An der Freien Universität Berlin entsteht das dreibändige „Große japanisch-deutsche Wörterbuch“

26.04.2013

Als Initiatorin des "Großen japanisch-deutschen Wörterbuchs" musste Irmela Hijiya-Kirschnereit Widerstände überwinden. Die Japanologin freut sich umso mehr über die guten Kritiken zum ersten Band.

Als Initiatorin des "Großen japanisch-deutschen Wörterbuchs" musste Irmela Hijiya-Kirschnereit Widerstände überwinden. Die Japanologin freut sich umso mehr über die guten Kritiken zum ersten Band.
Bildquelle: Bianca Schröder

Ein Meilenstein, ein Jahrtausendwerk, ein beispielloses Original: Als im Jahr 2009 der erste Band des „Großen japanisch-deutschen Wörterbuchs“ erschien, überschlugen sich die Rezensenten geradezu vor Begeisterung. Die Reaktionen motivieren Irmela Hijiya-Kirschnereit, Japanologie-Professorin an der Freien Universität Berlin, ein Projekt voranzutreiben, das zwischenzeitlich fast gescheitert wäre. Bis 2018 sollen in drei Lexikonbänden rund 135 000 Stichwörter erfasst werden.

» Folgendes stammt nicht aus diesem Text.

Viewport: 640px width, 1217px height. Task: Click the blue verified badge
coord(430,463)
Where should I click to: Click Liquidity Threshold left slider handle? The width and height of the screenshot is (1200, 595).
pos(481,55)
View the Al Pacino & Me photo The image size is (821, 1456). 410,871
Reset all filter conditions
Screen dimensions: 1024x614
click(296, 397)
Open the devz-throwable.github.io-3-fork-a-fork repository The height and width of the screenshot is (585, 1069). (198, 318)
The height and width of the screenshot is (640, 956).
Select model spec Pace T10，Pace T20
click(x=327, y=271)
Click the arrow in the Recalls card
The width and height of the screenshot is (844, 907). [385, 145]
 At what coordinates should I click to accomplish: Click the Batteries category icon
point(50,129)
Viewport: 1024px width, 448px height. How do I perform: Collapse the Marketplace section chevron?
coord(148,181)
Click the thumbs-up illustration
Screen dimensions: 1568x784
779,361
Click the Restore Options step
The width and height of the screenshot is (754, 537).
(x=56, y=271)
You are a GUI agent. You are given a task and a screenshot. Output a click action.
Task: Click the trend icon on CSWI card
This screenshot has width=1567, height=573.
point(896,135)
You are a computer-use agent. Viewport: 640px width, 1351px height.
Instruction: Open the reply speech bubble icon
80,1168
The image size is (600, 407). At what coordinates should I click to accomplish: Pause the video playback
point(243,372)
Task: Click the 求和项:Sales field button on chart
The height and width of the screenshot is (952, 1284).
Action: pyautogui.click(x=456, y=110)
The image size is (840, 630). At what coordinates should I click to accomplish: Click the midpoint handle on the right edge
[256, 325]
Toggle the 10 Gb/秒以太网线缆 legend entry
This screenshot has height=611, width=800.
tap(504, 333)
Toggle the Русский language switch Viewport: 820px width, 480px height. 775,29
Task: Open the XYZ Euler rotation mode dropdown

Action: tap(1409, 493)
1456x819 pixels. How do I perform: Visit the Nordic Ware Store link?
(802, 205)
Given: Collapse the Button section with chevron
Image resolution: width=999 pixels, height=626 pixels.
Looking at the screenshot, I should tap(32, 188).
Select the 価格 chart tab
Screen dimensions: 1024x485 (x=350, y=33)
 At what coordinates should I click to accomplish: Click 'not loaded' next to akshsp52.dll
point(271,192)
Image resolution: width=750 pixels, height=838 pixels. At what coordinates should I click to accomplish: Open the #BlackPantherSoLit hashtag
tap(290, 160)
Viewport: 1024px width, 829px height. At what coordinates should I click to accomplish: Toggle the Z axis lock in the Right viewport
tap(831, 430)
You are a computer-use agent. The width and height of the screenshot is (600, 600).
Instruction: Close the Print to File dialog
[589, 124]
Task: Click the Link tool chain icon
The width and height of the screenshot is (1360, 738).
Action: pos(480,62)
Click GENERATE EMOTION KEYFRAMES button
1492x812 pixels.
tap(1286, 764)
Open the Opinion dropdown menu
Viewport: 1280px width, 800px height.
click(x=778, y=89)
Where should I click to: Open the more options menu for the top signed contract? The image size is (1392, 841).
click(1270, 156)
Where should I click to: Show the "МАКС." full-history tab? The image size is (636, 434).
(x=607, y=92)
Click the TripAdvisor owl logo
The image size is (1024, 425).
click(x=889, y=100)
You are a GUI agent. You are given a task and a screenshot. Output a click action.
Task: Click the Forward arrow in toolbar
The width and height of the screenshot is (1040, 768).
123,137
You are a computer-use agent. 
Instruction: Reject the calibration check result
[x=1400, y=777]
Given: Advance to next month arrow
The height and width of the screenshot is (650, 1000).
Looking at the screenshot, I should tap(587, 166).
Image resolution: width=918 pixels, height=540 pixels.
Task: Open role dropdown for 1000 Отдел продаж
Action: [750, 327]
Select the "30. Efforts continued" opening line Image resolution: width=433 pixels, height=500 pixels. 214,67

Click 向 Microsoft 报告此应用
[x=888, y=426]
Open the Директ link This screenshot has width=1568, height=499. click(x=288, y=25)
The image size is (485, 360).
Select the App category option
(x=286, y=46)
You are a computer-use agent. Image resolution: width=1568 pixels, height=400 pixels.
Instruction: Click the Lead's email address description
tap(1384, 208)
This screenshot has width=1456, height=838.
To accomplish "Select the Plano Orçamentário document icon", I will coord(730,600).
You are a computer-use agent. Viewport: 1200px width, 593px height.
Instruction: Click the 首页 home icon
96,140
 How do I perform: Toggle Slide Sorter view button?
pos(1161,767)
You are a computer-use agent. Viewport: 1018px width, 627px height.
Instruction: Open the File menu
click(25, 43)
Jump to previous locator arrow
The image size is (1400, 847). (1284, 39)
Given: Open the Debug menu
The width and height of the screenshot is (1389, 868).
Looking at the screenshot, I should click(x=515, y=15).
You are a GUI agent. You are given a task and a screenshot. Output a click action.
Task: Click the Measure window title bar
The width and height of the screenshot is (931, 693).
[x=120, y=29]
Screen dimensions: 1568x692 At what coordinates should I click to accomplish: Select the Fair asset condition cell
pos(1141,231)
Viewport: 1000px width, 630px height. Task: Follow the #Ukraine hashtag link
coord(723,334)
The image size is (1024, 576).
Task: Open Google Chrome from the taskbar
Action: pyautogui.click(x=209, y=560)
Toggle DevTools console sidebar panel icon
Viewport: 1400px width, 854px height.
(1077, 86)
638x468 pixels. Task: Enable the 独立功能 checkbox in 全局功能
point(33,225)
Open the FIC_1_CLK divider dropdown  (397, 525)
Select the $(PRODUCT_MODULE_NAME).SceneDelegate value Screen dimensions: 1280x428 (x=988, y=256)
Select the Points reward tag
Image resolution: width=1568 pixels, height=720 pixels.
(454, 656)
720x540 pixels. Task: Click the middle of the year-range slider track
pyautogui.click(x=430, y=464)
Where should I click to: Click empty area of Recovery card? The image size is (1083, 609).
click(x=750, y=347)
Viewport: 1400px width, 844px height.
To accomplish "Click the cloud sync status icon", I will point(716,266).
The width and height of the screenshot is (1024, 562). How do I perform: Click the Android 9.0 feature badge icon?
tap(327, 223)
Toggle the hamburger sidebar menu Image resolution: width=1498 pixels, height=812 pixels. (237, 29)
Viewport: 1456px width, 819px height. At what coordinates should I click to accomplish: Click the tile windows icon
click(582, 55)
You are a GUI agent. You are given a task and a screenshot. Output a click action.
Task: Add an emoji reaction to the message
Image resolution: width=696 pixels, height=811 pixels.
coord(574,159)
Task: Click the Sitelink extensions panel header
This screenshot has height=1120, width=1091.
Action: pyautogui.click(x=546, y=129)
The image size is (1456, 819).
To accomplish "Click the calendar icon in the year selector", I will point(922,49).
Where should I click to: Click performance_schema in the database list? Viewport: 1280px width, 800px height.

Hijiya-Kirschnereit initiierte das Projekt 1997 als Direktorin des Deutschen Instituts für Japan-Studien (DIJ) in Tokio. „Viele Kollegen und ich waren der Meinung, dass wir ein umfassendes Wörterbuch brauchen, das den aktuellen Wortschatz und all die Spezialwortschätze bündelt.

Das haben wir schon lange gewusst, doch erst damals gab es den richtigen Ort und die Möglichkeit zu sagen, das müssen wir selbst in die Hand nehmen“, erläutert sie. Das letzte umfassende japanisch-deutsche Wörterbuch, von Kinji Kimura, erschien 1937 in Tokio. Es gilt als veraltet, sein Umfang umfasst nur rund ein Drittel des neuen Wörterbuchs.

Anfangs war das „Große japanisch-deutsche Wörterbuch“ ein Projekt des Deutschen Instituts für Japan-Studien, finanziert vor allem aus Drittmitteln. Zu den Förderern gehörten deutsche und japanische Stiftungen, außerdem einige Privatpersonen und Unternehmen aus beiden Ländern. 1999 begann die lexikografische Arbeit. Hijiya-Kirschnereit und ihre Mitarbeiter stellten zunächst aus japanischen Lexika zur Allgemeinsprache und zu Spezialwortschätzen – von der Jugendsprache bis zu Fachlexika für Bauwesen, Informationstechnik oder Biochemie – eine weit mehr als 200 000 Stichwörter umfassende Liste zusammen, aus der anschließend noch einmal ausgewählt werden musste. „Die Japaner haben ihre Sprache sehr gut dokumentiert, das ist für uns natürlich von Vorteil“, sagt die Wissenschaftlerin. Neben den deutschen Entsprechungen zu den japanischen Wörtern enthält das Werk auch Informationen zu Wortarten, Lese- und Schreibvarianten; es umfasst Herkunftshinweise, Stil- und Registerangaben und typische Verwendungsarten.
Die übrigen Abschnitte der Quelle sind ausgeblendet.